__WHAT IS BEING ASKED__: Go through the records below line by line and report how many lines include "field", giving the number only.

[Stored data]

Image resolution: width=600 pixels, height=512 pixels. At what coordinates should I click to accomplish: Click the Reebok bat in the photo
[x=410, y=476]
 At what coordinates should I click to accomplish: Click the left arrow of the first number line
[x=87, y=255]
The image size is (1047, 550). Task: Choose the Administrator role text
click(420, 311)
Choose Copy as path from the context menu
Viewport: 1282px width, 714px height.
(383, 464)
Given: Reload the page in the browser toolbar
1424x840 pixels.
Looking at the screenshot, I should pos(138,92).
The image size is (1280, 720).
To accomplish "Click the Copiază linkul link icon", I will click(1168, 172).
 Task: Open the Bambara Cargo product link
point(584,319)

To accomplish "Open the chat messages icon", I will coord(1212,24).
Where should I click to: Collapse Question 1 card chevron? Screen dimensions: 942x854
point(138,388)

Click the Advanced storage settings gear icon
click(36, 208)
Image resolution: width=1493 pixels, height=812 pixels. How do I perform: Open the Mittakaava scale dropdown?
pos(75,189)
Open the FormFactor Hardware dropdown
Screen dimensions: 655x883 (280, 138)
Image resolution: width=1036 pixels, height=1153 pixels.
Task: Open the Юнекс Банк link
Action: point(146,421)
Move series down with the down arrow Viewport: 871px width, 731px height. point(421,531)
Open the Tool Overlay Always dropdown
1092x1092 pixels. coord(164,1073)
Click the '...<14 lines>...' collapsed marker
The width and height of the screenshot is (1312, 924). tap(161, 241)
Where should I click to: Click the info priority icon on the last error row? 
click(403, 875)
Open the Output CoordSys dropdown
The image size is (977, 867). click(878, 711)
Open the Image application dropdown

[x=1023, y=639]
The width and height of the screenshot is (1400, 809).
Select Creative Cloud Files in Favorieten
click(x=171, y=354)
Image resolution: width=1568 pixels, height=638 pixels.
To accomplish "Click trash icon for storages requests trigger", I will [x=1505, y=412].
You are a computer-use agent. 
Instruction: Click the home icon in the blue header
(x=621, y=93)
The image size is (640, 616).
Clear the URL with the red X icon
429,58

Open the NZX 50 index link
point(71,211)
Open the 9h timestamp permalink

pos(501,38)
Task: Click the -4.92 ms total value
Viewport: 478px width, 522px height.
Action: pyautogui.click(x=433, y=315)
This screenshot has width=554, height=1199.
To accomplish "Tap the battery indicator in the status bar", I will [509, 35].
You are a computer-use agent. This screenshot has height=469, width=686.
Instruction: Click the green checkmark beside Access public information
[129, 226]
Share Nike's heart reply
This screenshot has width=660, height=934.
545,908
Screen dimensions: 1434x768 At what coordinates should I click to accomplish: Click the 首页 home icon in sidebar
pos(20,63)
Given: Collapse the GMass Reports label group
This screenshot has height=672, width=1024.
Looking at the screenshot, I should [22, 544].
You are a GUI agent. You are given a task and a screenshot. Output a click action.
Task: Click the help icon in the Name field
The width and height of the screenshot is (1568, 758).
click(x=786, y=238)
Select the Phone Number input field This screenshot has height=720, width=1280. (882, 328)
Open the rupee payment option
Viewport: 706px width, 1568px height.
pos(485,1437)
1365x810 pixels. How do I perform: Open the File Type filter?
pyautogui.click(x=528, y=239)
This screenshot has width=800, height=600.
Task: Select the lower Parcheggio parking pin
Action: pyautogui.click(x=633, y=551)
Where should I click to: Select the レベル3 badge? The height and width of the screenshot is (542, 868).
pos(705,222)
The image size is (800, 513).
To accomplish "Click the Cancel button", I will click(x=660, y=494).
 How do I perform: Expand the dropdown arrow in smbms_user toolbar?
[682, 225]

__EXERCISE RESULT__: 2